_WHAT THIS TASK INVOLVES_:
Take the data below and copy exactly the lines starting at the one with "Image resolution: width=494" and finishing at the one with "The image size is (1024, 400).", both included.

_EXERCISE DATA_:
□ □ □ □ □

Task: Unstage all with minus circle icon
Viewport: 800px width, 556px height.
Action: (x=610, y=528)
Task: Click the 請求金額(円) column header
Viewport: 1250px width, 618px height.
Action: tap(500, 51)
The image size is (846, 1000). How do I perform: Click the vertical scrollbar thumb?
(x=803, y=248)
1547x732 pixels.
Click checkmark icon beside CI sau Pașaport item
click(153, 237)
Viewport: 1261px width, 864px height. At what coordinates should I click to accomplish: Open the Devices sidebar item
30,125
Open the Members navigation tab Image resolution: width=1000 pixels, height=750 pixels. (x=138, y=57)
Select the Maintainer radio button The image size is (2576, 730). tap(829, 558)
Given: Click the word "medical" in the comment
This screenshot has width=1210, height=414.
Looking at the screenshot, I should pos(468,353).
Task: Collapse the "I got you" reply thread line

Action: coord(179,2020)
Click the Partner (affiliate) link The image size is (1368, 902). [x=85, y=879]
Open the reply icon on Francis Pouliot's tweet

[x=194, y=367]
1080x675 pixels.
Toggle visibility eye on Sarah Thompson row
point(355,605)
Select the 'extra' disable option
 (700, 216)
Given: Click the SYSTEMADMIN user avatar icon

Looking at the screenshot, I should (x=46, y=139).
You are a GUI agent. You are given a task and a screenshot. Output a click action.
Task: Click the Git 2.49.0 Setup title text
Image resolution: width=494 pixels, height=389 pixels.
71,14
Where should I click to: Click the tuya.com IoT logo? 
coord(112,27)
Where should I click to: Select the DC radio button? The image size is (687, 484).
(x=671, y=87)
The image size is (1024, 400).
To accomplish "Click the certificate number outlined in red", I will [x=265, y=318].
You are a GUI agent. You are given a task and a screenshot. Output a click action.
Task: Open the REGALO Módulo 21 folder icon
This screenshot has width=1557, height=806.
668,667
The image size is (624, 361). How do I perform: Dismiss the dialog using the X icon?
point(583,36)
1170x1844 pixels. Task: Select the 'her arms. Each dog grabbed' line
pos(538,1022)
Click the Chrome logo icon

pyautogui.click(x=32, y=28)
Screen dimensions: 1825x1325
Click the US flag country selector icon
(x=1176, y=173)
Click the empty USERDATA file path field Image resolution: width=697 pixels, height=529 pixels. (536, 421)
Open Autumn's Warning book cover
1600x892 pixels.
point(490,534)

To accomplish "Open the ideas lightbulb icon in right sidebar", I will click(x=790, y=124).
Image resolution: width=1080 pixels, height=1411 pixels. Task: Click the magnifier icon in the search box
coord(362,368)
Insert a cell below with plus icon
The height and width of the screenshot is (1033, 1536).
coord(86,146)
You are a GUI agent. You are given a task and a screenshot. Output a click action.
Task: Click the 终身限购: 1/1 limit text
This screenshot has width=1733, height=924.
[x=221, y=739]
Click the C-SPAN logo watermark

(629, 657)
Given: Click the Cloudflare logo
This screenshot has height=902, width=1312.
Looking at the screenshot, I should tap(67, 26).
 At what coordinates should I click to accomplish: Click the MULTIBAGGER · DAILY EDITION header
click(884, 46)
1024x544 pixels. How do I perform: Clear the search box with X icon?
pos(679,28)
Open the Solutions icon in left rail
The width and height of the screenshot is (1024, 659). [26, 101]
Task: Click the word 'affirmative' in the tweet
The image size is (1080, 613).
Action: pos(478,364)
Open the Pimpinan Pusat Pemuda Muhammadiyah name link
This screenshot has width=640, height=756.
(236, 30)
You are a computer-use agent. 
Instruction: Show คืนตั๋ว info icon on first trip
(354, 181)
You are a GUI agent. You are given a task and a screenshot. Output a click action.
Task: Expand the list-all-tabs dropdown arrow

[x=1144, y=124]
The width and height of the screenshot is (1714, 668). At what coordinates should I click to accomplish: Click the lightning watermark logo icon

□ □ □ □ □

_FINISHED EXERCISE_:
Image resolution: width=494 pixels, height=389 pixels.
71,14
Where should I click to: Click the tuya.com IoT logo? 
coord(112,27)
Where should I click to: Select the DC radio button? The image size is (687, 484).
(x=671, y=87)
The image size is (1024, 400).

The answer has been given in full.